WORK INSTRUCTIONS
The reply should return the data in full, exactly as written.

DATA SUPPLIED
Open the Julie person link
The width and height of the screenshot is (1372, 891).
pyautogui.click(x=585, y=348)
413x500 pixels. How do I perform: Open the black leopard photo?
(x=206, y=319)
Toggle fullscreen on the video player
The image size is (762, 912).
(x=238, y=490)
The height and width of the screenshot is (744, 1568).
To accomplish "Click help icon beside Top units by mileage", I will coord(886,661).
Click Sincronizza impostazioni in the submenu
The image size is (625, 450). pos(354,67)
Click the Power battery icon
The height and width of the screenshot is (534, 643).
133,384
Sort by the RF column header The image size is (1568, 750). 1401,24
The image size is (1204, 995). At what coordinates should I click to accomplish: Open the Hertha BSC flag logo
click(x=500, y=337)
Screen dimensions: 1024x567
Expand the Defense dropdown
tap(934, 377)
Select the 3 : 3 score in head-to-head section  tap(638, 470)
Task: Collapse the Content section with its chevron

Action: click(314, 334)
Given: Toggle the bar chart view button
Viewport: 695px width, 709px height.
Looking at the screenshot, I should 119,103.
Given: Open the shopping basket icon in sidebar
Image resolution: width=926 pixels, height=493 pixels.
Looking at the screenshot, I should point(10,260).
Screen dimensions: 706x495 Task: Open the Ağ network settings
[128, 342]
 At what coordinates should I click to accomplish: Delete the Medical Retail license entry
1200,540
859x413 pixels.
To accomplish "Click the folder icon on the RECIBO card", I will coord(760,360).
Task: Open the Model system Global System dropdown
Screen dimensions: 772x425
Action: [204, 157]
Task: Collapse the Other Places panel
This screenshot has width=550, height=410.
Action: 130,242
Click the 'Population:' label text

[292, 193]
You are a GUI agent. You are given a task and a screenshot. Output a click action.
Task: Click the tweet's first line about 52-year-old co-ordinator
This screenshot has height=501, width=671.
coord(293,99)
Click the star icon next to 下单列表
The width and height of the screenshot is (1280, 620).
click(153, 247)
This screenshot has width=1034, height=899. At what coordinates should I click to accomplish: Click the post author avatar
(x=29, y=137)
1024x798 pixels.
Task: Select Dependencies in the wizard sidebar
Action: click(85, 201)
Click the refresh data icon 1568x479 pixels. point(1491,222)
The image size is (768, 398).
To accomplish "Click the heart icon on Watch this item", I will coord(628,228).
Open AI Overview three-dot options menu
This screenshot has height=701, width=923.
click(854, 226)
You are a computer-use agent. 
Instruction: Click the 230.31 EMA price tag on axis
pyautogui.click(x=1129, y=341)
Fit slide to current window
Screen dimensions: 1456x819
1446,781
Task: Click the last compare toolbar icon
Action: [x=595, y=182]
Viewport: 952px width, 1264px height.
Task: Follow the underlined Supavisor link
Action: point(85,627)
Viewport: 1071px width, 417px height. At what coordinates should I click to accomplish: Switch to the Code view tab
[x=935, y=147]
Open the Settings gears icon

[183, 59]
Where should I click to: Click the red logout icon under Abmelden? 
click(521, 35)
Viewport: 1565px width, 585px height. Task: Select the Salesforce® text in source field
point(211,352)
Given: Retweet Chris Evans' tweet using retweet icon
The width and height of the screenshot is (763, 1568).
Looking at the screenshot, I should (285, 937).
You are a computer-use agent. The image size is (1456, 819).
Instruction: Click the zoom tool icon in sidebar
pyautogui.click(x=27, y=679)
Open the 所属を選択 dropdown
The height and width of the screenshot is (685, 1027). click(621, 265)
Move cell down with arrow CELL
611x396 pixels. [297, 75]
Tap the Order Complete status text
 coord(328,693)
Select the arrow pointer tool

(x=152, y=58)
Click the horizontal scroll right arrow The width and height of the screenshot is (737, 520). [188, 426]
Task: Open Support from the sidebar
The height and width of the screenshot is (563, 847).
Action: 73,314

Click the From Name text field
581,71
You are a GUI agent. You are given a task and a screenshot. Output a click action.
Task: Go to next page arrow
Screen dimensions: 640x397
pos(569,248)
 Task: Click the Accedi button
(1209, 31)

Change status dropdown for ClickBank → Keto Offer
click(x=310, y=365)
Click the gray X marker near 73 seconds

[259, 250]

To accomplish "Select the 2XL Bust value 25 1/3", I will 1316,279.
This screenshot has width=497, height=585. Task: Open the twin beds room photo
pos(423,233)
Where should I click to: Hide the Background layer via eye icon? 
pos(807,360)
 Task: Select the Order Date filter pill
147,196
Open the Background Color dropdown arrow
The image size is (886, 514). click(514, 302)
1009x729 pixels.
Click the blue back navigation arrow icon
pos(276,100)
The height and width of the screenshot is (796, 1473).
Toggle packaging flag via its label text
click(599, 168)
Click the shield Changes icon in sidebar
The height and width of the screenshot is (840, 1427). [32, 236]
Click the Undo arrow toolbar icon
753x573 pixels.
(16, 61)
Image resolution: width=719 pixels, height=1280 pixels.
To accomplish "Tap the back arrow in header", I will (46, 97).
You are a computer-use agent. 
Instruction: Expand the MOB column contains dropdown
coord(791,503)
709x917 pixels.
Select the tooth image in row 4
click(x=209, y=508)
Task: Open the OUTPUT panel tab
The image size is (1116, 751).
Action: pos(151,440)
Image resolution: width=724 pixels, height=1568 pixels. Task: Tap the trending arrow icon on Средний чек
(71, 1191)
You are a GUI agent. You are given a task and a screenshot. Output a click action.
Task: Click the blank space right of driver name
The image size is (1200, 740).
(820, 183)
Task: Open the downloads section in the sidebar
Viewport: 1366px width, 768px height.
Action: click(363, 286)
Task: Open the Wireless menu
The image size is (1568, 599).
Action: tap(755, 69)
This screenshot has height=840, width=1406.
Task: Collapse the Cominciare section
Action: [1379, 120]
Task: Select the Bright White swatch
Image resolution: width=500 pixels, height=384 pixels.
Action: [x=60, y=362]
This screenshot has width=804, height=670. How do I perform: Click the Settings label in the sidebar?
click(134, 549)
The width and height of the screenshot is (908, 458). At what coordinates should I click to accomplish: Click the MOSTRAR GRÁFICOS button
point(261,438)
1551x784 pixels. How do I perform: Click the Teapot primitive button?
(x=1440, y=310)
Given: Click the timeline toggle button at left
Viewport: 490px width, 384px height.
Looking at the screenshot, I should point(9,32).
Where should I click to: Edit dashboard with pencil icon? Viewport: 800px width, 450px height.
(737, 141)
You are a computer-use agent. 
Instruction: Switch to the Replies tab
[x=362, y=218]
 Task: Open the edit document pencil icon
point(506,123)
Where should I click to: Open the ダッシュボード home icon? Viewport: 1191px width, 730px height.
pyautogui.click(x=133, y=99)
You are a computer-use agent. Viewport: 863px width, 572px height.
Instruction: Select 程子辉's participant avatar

SOLUTION TO THIS PROBLEM
Open the Julie person link
The width and height of the screenshot is (1372, 891).
pyautogui.click(x=585, y=348)
413x500 pixels. How do I perform: Open the black leopard photo?
(x=206, y=319)
Toggle fullscreen on the video player
The image size is (762, 912).
(x=238, y=490)
The height and width of the screenshot is (744, 1568).
To accomplish "Click help icon beside Top units by mileage", I will coord(886,661).
Click Sincronizza impostazioni in the submenu
The image size is (625, 450). pos(354,67)
Click the Power battery icon
The height and width of the screenshot is (534, 643).
133,384
Sort by the RF column header The image size is (1568, 750). 1401,24
The image size is (1204, 995). At what coordinates should I click to accomplish: Open the Hertha BSC flag logo
click(x=500, y=337)
Screen dimensions: 1024x567
Expand the Defense dropdown
tap(934, 377)
Select the 3 : 3 score in head-to-head section  tap(638, 470)
Task: Collapse the Content section with its chevron

Action: click(314, 334)
Given: Toggle the bar chart view button
Viewport: 695px width, 709px height.
Looking at the screenshot, I should 119,103.
Given: Open the shopping basket icon in sidebar
Image resolution: width=926 pixels, height=493 pixels.
Looking at the screenshot, I should point(10,260).
Screen dimensions: 706x495 Task: Open the Ağ network settings
[128, 342]
 At what coordinates should I click to accomplish: Delete the Medical Retail license entry
1200,540
859x413 pixels.
To accomplish "Click the folder icon on the RECIBO card", I will coord(760,360).
Task: Open the Model system Global System dropdown
Screen dimensions: 772x425
Action: [204, 157]
Task: Collapse the Other Places panel
This screenshot has width=550, height=410.
Action: 130,242
Click the 'Population:' label text

[292, 193]
You are a GUI agent. You are given a task and a screenshot. Output a click action.
Task: Click the tweet's first line about 52-year-old co-ordinator
This screenshot has height=501, width=671.
coord(293,99)
Click the star icon next to 下单列表
The width and height of the screenshot is (1280, 620).
click(153, 247)
This screenshot has width=1034, height=899. At what coordinates should I click to accomplish: Click the post author avatar
(x=29, y=137)
1024x798 pixels.
Task: Select Dependencies in the wizard sidebar
Action: click(85, 201)
Click the refresh data icon 1568x479 pixels. point(1491,222)
The image size is (768, 398).
To accomplish "Click the heart icon on Watch this item", I will coord(628,228).
Open AI Overview three-dot options menu
This screenshot has height=701, width=923.
click(854, 226)
You are a computer-use agent. 
Instruction: Click the 230.31 EMA price tag on axis
pyautogui.click(x=1129, y=341)
Fit slide to current window
Screen dimensions: 1456x819
1446,781
Task: Click the last compare toolbar icon
Action: [x=595, y=182]
Viewport: 952px width, 1264px height.
Task: Follow the underlined Supavisor link
Action: point(85,627)
Viewport: 1071px width, 417px height. At what coordinates should I click to accomplish: Switch to the Code view tab
[x=935, y=147]
Open the Settings gears icon

[183, 59]
Where should I click to: Click the red logout icon under Abmelden? 
click(521, 35)
Viewport: 1565px width, 585px height. Task: Select the Salesforce® text in source field
point(211,352)
Given: Retweet Chris Evans' tweet using retweet icon
The width and height of the screenshot is (763, 1568).
Looking at the screenshot, I should (285, 937).
You are a computer-use agent. The image size is (1456, 819).
Instruction: Click the zoom tool icon in sidebar
pyautogui.click(x=27, y=679)
Open the 所属を選択 dropdown
The height and width of the screenshot is (685, 1027). click(621, 265)
Move cell down with arrow CELL
611x396 pixels. [297, 75]
Tap the Order Complete status text
 coord(328,693)
Select the arrow pointer tool

(x=152, y=58)
Click the horizontal scroll right arrow The width and height of the screenshot is (737, 520). [188, 426]
Task: Open Support from the sidebar
The height and width of the screenshot is (563, 847).
Action: 73,314

Click the From Name text field
581,71
You are a GUI agent. You are given a task and a screenshot. Output a click action.
Task: Go to next page arrow
Screen dimensions: 640x397
pos(569,248)
 Task: Click the Accedi button
(1209, 31)

Change status dropdown for ClickBank → Keto Offer
click(x=310, y=365)
Click the gray X marker near 73 seconds

[259, 250]

To accomplish "Select the 2XL Bust value 25 1/3", I will 1316,279.
This screenshot has width=497, height=585. Task: Open the twin beds room photo
pos(423,233)
Where should I click to: Hide the Background layer via eye icon? 
pos(807,360)
 Task: Select the Order Date filter pill
147,196
Open the Background Color dropdown arrow
The image size is (886, 514). click(514, 302)
1009x729 pixels.
Click the blue back navigation arrow icon
pos(276,100)
The height and width of the screenshot is (796, 1473).
Toggle packaging flag via its label text
click(599, 168)
Click the shield Changes icon in sidebar
The height and width of the screenshot is (840, 1427). [32, 236]
Click the Undo arrow toolbar icon
753x573 pixels.
(16, 61)
Image resolution: width=719 pixels, height=1280 pixels.
To accomplish "Tap the back arrow in header", I will (46, 97).
You are a computer-use agent. 
Instruction: Expand the MOB column contains dropdown
coord(791,503)
709x917 pixels.
Select the tooth image in row 4
click(x=209, y=508)
Task: Open the OUTPUT panel tab
The image size is (1116, 751).
Action: pos(151,440)
Image resolution: width=724 pixels, height=1568 pixels. Task: Tap the trending arrow icon on Средний чек
(71, 1191)
You are a GUI agent. You are given a task and a screenshot. Output a click action.
Task: Click the blank space right of driver name
The image size is (1200, 740).
(820, 183)
Task: Open the downloads section in the sidebar
Viewport: 1366px width, 768px height.
Action: click(363, 286)
Task: Open the Wireless menu
The image size is (1568, 599).
Action: tap(755, 69)
This screenshot has height=840, width=1406.
Task: Collapse the Cominciare section
Action: [1379, 120]
Task: Select the Bright White swatch
Image resolution: width=500 pixels, height=384 pixels.
Action: [x=60, y=362]
This screenshot has width=804, height=670. How do I perform: Click the Settings label in the sidebar?
click(134, 549)
The width and height of the screenshot is (908, 458). At what coordinates should I click to accomplish: Click the MOSTRAR GRÁFICOS button
point(261,438)
1551x784 pixels. How do I perform: Click the Teapot primitive button?
(x=1440, y=310)
Given: Click the timeline toggle button at left
Viewport: 490px width, 384px height.
Looking at the screenshot, I should point(9,32).
Where should I click to: Edit dashboard with pencil icon? Viewport: 800px width, 450px height.
(737, 141)
You are a computer-use agent. 
Instruction: Switch to the Replies tab
[x=362, y=218]
 Task: Open the edit document pencil icon
point(506,123)
Where should I click to: Open the ダッシュボード home icon? Viewport: 1191px width, 730px height.
pyautogui.click(x=133, y=99)
You are a computer-use agent. Viewport: 863px width, 572px height.
Instruction: Select 程子辉's participant avatar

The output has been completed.